LOX-1 was originally discovered as a receptor for oxLDL that mediates endothelial dysfunction. The roles of LOX-1 in the initiation and the development of atherosclerosis have been almost established. The underlying mechanisms seem far more complex than originally thought as LOX-1 mediates the foam cell formation, proliferation and apoptosis of smooth muscle cells, platelet aggregation and cell adhesion. The recognition of diverse ligands and inducible expression pattern of LOX-1 in different types of cells are likely to explain the participation of LOX-1 in multiple stages of atherosclerosis from endothelial dysfunction to restenosis. Furthermore, it is intriguing that the major three hypotheses of atherogenesis could be explained by the versatile functions of LOX-1 (Fig. 2).

Fig. 2
figure 2

LOX-1 and the hypotheses of atherogenesis

Hyperlipidemia, diabetes and hypertension, referred to as lifestyle-related diseases, are leading causes for atherosclerosis and subsequent events such as coronary heart disease and cerebrovascular disease.

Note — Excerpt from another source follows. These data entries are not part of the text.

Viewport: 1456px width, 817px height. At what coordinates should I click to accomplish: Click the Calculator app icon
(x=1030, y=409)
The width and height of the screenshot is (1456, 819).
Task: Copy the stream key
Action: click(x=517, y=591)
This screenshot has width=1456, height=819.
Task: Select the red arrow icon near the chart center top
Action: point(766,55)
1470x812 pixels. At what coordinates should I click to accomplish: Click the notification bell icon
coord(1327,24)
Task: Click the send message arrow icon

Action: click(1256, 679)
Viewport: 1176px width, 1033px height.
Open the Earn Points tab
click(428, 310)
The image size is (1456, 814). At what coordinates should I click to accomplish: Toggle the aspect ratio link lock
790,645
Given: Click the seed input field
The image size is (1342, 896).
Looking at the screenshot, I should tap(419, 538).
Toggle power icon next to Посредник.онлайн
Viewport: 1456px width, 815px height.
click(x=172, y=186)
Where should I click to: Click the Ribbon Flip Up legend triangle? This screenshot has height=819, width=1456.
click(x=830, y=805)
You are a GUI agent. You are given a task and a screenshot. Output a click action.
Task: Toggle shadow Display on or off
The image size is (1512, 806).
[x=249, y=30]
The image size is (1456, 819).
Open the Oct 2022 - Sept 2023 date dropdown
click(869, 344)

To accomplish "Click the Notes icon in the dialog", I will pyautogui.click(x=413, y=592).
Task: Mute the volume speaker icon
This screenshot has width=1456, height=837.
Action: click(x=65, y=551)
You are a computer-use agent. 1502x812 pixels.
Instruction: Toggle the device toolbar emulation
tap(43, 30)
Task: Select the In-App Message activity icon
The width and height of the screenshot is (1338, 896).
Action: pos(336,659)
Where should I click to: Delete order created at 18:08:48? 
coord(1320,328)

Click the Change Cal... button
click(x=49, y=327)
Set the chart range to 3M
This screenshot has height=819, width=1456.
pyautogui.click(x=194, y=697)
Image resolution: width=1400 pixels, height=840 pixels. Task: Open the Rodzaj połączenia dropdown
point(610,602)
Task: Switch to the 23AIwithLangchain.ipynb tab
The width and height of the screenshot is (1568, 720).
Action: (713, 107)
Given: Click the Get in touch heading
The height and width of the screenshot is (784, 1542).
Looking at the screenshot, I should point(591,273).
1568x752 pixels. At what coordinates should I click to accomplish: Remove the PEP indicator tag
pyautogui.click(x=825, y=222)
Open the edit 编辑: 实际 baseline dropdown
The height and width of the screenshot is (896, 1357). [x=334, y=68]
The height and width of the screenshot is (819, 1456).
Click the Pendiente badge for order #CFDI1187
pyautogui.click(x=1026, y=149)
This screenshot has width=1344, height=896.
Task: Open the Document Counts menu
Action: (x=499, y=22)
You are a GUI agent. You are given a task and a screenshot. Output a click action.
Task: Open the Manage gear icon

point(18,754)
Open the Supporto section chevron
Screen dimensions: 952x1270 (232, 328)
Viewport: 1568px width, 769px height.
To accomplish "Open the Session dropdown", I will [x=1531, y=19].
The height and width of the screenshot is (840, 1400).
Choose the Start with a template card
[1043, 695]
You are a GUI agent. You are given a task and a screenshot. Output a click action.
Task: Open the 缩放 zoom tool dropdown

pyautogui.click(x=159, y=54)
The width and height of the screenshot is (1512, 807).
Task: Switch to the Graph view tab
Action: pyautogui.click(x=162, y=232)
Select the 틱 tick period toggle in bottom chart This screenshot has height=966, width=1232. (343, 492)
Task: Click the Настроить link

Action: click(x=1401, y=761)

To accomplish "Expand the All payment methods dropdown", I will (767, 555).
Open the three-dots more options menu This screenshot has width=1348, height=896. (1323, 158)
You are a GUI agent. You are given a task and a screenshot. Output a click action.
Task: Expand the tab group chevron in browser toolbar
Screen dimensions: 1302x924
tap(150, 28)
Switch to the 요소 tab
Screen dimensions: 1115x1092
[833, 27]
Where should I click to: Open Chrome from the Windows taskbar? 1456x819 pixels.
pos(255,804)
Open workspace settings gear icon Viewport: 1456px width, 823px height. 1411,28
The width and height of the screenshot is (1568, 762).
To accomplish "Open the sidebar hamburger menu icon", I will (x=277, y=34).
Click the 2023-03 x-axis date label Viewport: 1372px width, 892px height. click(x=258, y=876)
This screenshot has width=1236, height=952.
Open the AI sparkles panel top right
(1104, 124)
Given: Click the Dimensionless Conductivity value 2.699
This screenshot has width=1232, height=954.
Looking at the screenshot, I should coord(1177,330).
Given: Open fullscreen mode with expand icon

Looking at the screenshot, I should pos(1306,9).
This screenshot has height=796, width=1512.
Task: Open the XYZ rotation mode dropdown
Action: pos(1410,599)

In addition to these factors, other factors such as aging, gender and cigarette smoking further increase the risk of the cardiovascular diseases. LOX-1 originally may have worked as a host-defense molecule during the evolution of recognizing bacteria and other organisms, binding them and excluding them, as in the case of dectin-1. In the current lifestyle and environment of developed countries, however, excess amounts of waste materials are generated by the metabolism of excess amounts of nutrients, some of which behave like the organisms which must be excluded. LOX-1 is, then, activated to exclude such pseudo-organisms, e.g. oxLDL. This may induce a dysregulated host-defense signal, resulting in chronic inflammation leading to the promotion of lifestyle-related disease. We believe that further understanding of the versatile functions of LOX-1 would help establish a novel diagnostic method and therapeutic strategy for the treatment and/or prevention of cardiovascular diseases.